- [Objective]
Copy the entries word for word, from the line that contains "756) label: News" through the line that contains "316, 58, 322)", with both of those lines included.

- [Text and item location entries]
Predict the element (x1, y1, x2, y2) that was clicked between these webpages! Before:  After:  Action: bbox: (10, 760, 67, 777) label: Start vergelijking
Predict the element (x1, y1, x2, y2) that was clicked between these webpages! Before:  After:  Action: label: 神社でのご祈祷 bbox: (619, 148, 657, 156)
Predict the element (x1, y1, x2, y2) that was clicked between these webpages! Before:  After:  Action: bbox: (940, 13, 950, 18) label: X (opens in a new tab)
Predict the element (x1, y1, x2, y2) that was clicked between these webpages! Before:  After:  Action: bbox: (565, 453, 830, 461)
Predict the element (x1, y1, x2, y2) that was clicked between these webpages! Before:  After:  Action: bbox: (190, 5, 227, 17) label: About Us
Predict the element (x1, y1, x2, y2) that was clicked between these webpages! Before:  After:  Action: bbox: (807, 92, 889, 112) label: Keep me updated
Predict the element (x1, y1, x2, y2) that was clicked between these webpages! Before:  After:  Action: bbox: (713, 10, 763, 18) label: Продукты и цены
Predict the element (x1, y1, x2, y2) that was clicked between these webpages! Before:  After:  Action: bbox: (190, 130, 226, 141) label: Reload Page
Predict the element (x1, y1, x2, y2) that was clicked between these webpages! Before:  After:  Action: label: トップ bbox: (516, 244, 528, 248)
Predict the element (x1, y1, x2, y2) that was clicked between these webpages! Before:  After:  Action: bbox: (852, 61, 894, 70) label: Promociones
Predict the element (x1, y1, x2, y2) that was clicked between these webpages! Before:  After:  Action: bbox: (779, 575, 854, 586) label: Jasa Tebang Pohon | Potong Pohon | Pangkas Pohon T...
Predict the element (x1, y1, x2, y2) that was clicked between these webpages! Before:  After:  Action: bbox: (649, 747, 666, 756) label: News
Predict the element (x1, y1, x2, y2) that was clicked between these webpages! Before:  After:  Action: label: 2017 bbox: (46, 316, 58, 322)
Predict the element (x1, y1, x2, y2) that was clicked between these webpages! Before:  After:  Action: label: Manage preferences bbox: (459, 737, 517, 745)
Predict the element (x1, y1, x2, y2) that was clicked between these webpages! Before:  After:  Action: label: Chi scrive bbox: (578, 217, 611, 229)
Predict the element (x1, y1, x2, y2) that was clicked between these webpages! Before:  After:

- [Answer below]
Predict the element (x1, y1, x2, y2) that was clicked between these webpages! Before:  After:  Action: bbox: (649, 747, 666, 756) label: News
Predict the element (x1, y1, x2, y2) that was clicked between these webpages! Before:  After:  Action: label: 2017 bbox: (46, 316, 58, 322)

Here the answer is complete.